• [EXERCISE DIRECTIONS]
Print the listing from its top line through the line containing "Screen dimensions: 538x336", nothing more, and leave out the pictures.

• [GIVEN INFORMATION]

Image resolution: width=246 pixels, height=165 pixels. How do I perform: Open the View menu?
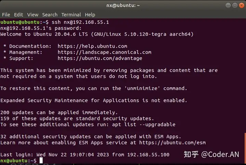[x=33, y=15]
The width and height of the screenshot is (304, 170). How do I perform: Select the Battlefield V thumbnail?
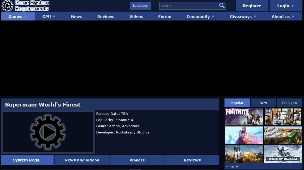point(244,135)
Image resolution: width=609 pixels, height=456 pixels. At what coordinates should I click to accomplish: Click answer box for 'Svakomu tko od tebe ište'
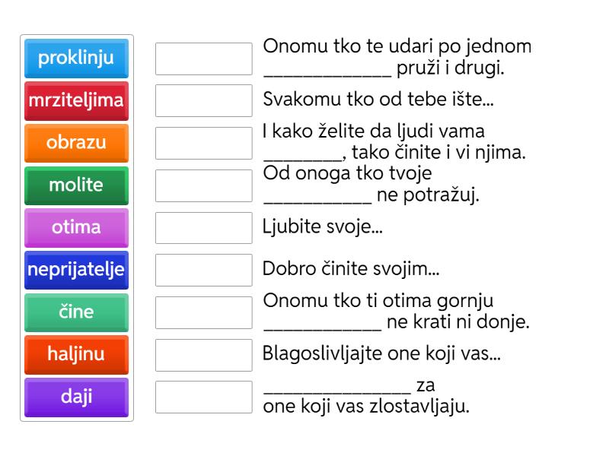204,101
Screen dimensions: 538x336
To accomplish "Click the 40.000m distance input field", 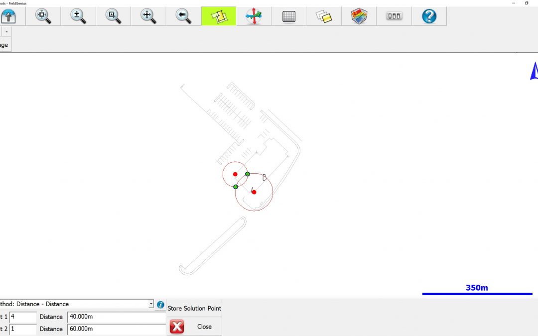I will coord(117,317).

• [SOLUTION TO THIS PROBLEM]
Image resolution: width=246 pixels, height=165 pixels. How do I perform: Open the View menu?
[x=33, y=15]
The width and height of the screenshot is (304, 170). How do I perform: Select the Battlefield V thumbnail?
point(244,135)
Image resolution: width=609 pixels, height=456 pixels. At what coordinates should I click to accomplish: Click answer box for 'Svakomu tko od tebe ište'
204,101
Screen dimensions: 538x336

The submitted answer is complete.